* _Selected extract_:
════════════════

Colono Ware is concentrated in certain areas of the Southeast. Much of the Colono Ware in the United States comes from Florida, from Spanish-Native American settlements, and from South Carolina, from plantation contexts. Colono Ware from Virginia and Maryland occurs less often, and Colono Ware is rarely found in Georgia (Ferguson 1992b:36-37). Scholars theorize that the lack of Colono Ware in Georgia is due to the different origins of slaves brought there, possibly from African locations where there was little history of pottery making (William H. Adams, 1995, pers. comm.), or the fact that slavery began later in Georgia.
Colono Ware is generally low-fired, hand-built, often burnished, and usually consists of small vessel forms; however, regional variation exists in form and decoration. This variation is due to many factors, including the type and amount of interaction between cultures. It could also be related to different populations of ceramic producers in the different regions, including gender differences in Colono Ware production. For example, in Florida, Native American forms such as pots with conoidal bases and everted rims are found, and Native American decoration such as complicated stamping, appliqué rims, punctate designs, burnishing, and painting are common. European forms such as vessels with ring bases are also found (Ferguson 1992b:39-40). These vessels, a product of Native American manufacturing techniques and European-influenced design, were probably made by Native American women who lived in Spanish settlements as wives, sexual partners, domestic employees, and tradespersons (Deagan 1993:88). These vessels were likely used in the creolized Spanish-Native American households for cooking (Deagan 1993:94). Colono Wares in Florida are also found on Spanish mission sites and are made of local clays (Vernon and Cordell 1991).

════════════════

* _Listed records_:
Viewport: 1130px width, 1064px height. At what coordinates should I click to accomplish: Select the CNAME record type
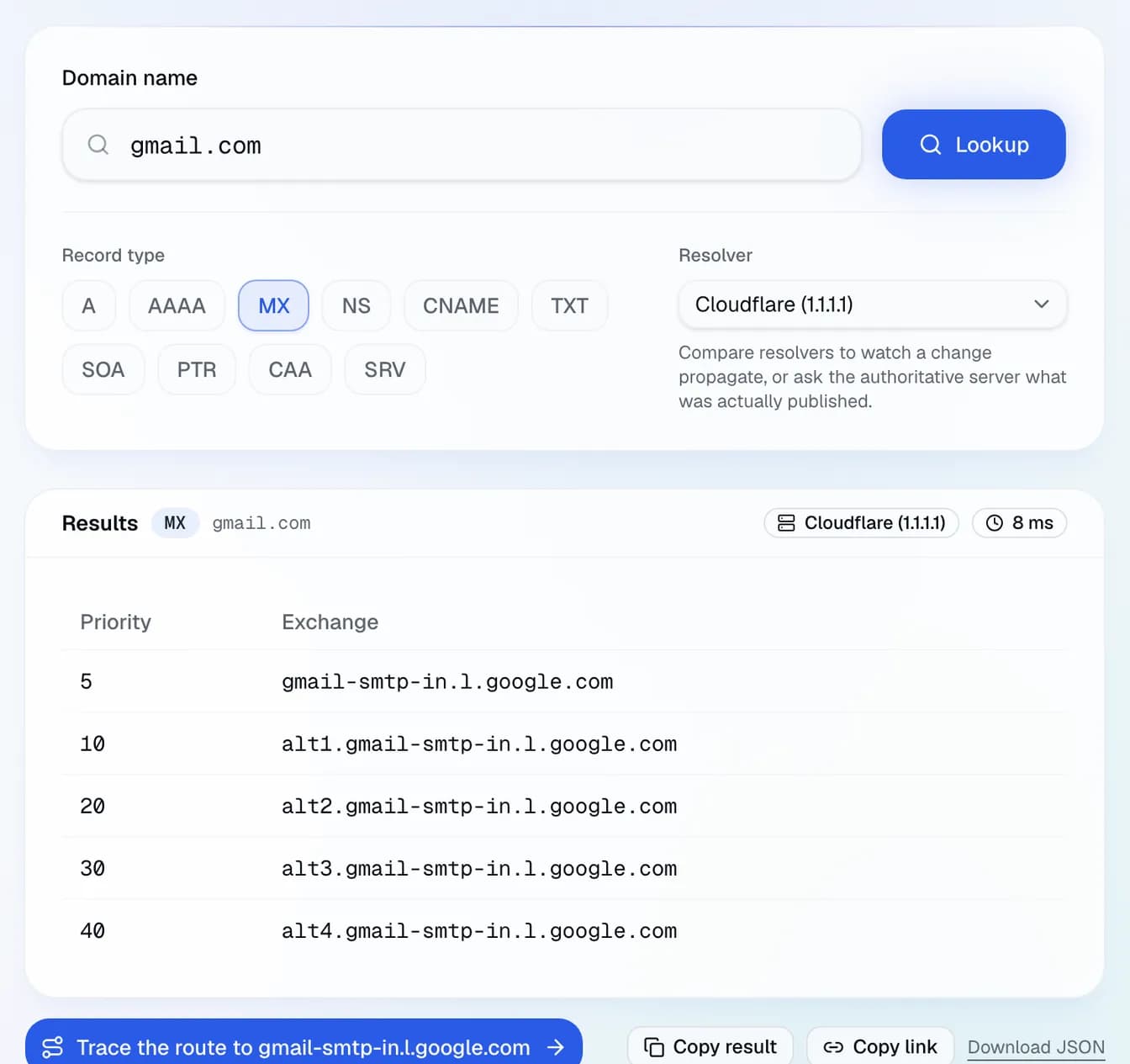tap(461, 305)
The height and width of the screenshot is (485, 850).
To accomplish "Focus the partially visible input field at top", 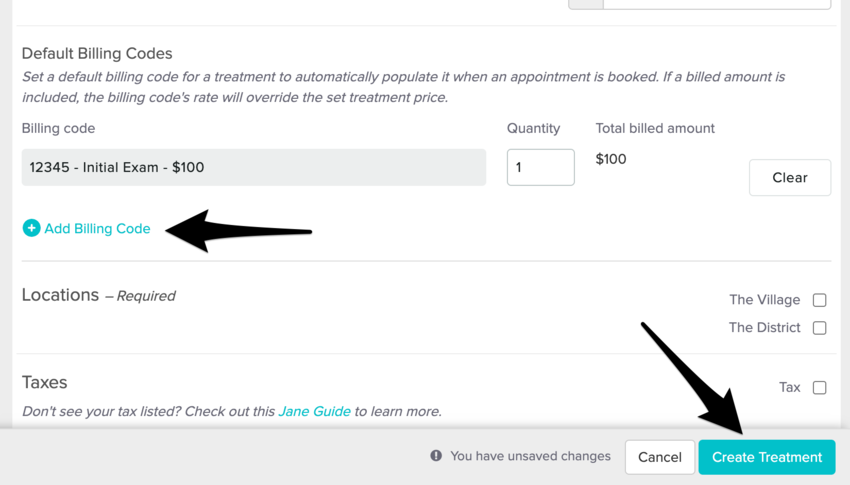I will (716, 3).
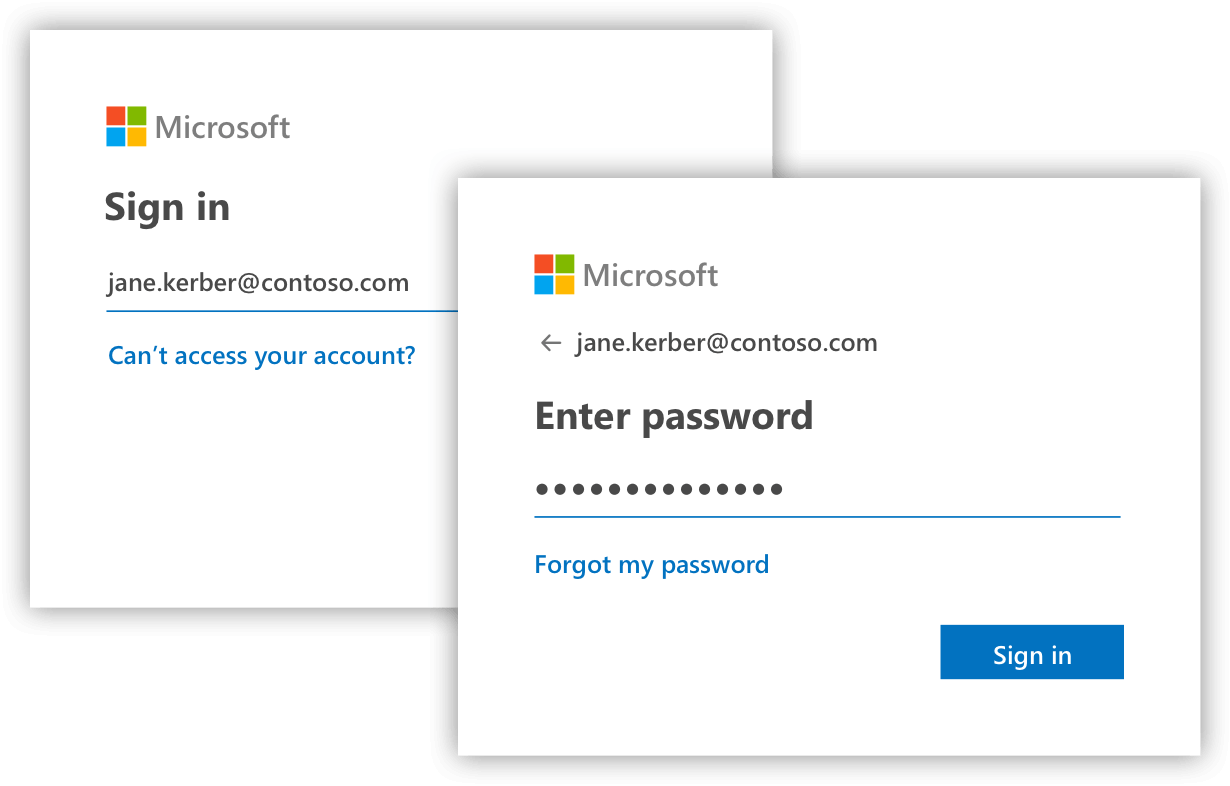This screenshot has width=1230, height=786.
Task: Click the blue square in password dialog logo
Action: [x=544, y=285]
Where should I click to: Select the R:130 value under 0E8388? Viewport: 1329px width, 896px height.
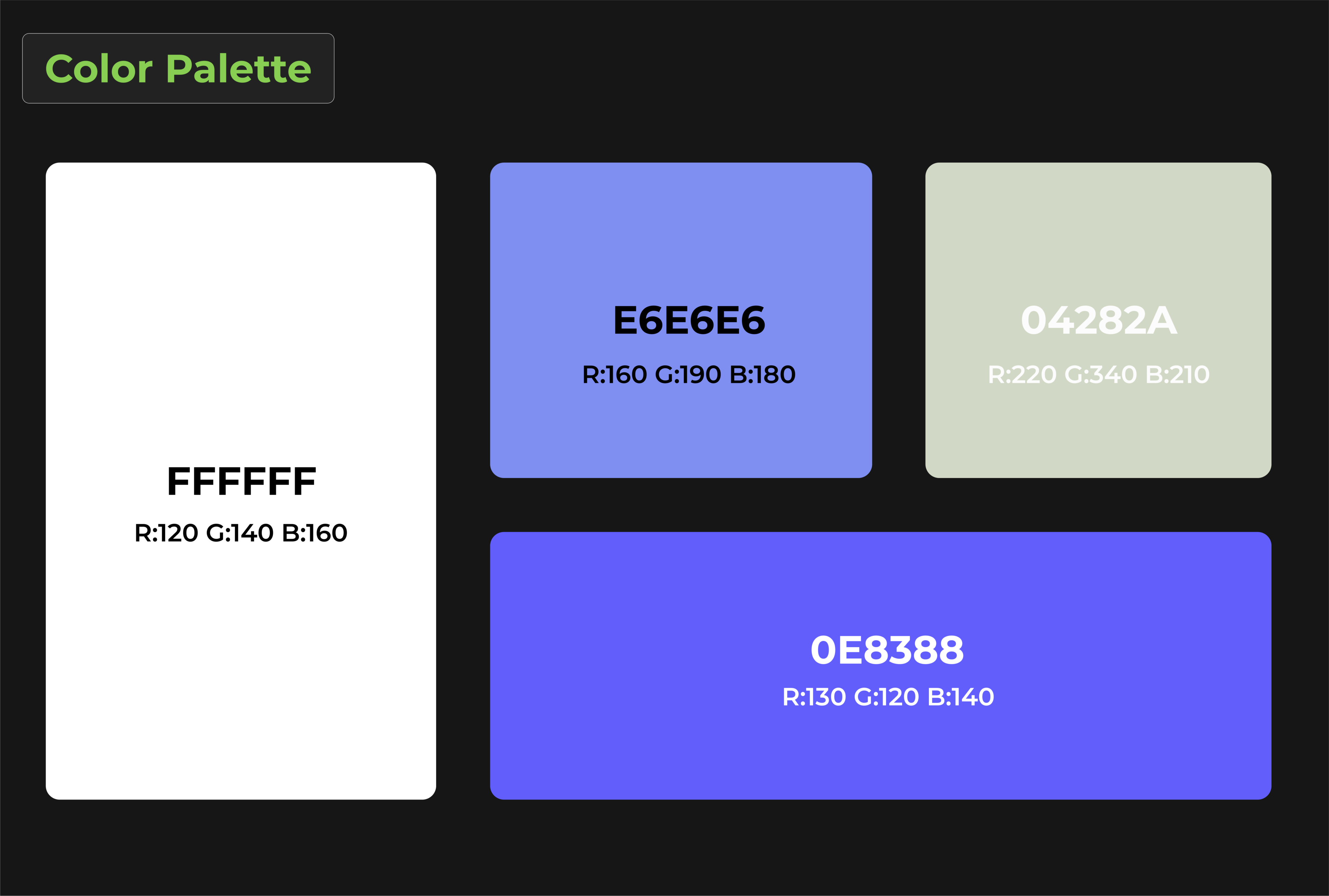[x=814, y=697]
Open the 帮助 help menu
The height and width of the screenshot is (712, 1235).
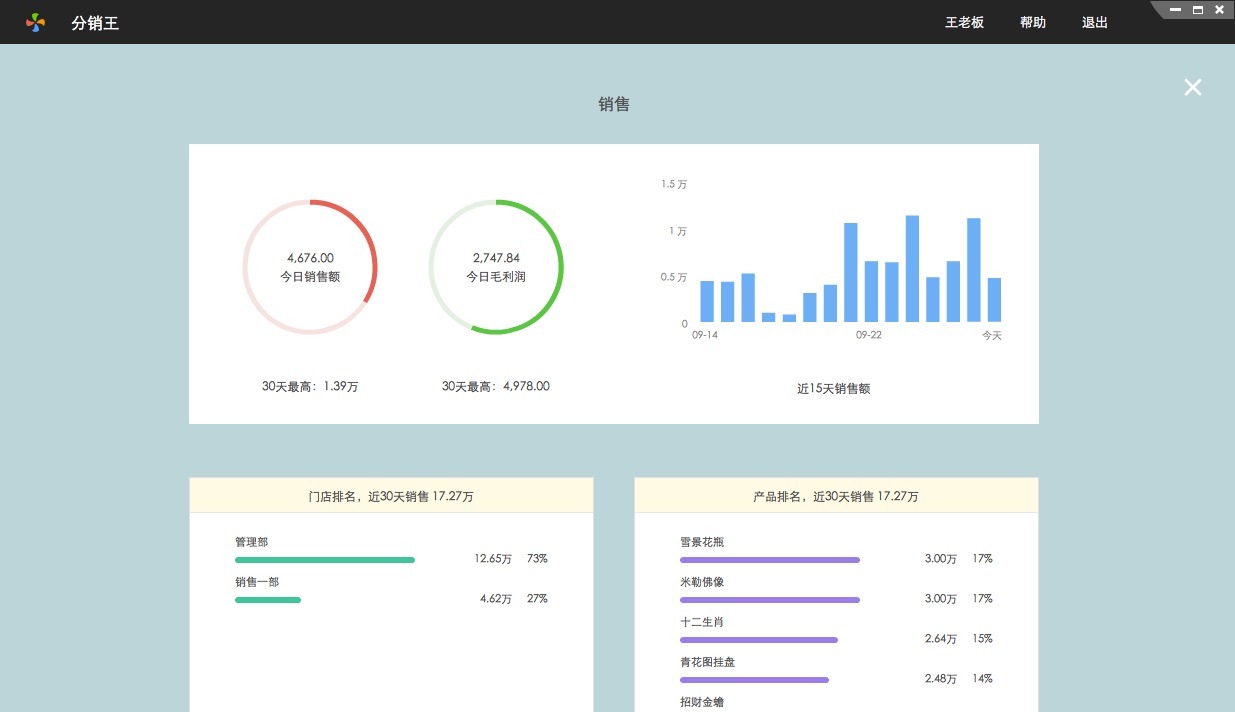point(1033,22)
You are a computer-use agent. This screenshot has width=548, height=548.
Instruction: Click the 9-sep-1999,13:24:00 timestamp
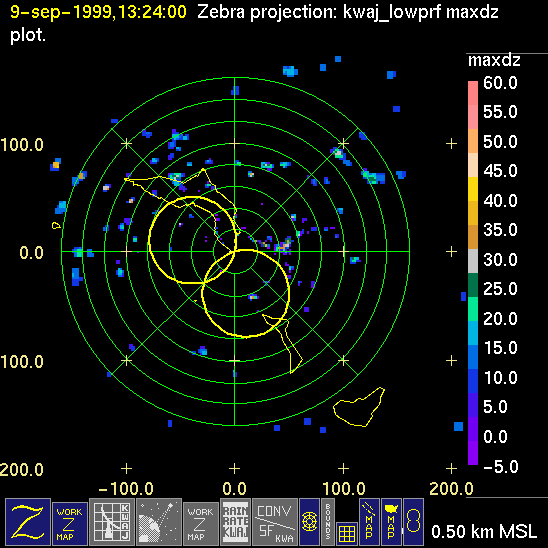[x=98, y=12]
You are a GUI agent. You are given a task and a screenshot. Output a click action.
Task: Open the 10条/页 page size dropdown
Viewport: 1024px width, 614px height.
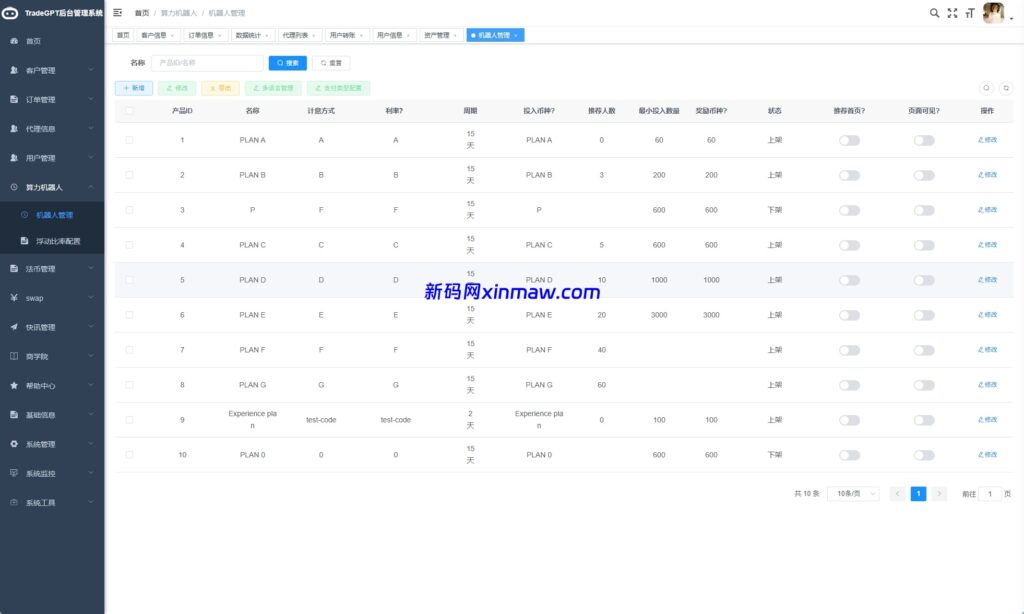(851, 493)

════════════════

* _Problems to solve_:
A - According to the passage on Colono Ware, in which state is Colono Ware rarely found?
B - List every kind of Native American decoration that the passage on Colono Ware says is common on Colono Ware in Florida.
The entries play no part in what is asked here.

* _Task responses_:
A - Georgia

B - complicated stamping, appliqué rims, punctate designs, burnishing, painting